→ Your instructions:
Below are the records; extract from them the line containing "Given: Click the Ok status in module row" to the line containing "the closing </script>", both lines included, exactly and with no pictures.

Pixel coordinate grounding data:

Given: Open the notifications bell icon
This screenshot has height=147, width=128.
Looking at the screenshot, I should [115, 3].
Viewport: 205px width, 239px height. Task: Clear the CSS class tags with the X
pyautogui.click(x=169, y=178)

* * *

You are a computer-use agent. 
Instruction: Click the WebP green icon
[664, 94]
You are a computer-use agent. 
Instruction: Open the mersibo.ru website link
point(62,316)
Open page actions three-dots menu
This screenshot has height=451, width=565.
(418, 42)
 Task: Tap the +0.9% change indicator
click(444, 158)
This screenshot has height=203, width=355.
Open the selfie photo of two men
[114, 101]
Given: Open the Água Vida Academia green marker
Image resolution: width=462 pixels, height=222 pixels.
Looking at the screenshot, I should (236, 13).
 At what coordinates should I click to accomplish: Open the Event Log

* * *

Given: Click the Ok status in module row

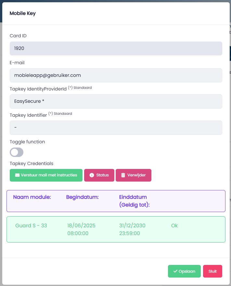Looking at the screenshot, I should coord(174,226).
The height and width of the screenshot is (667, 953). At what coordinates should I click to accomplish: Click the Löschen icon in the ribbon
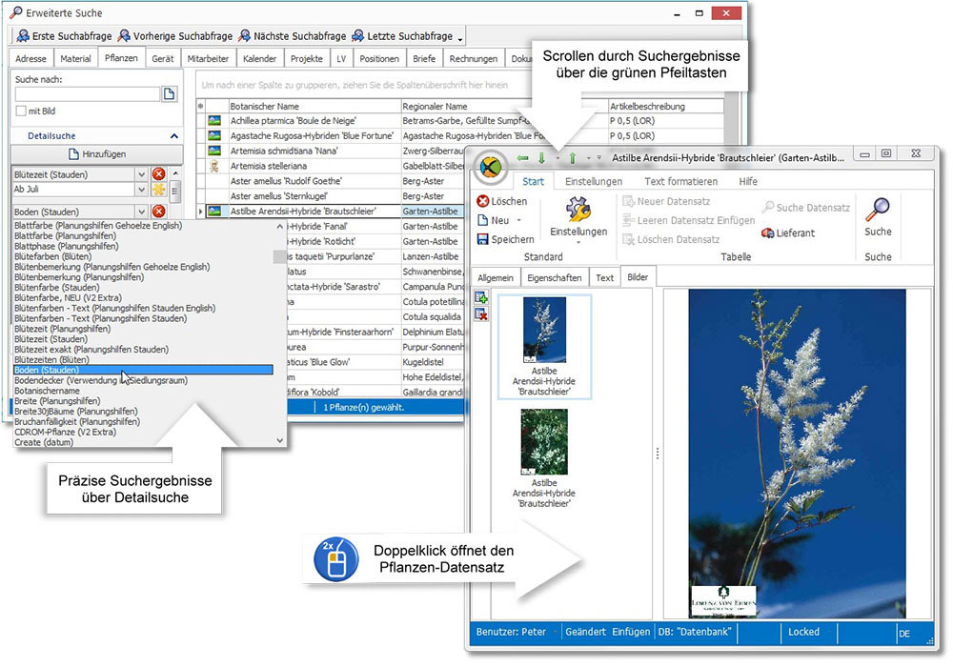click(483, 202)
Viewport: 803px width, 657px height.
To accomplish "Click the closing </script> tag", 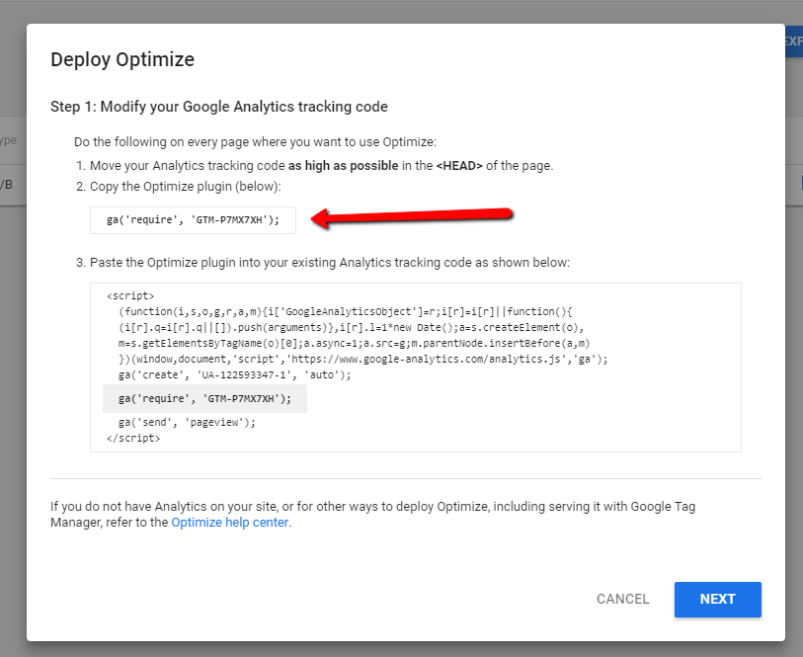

→ Problem solution:
Given: Click the Ok status in module row

Looking at the screenshot, I should coord(174,226).
The height and width of the screenshot is (667, 953). At what coordinates should I click to accomplish: Click the Löschen icon in the ribbon
click(483, 202)
Viewport: 803px width, 657px height.
To accomplish "Click the closing </script> tag", 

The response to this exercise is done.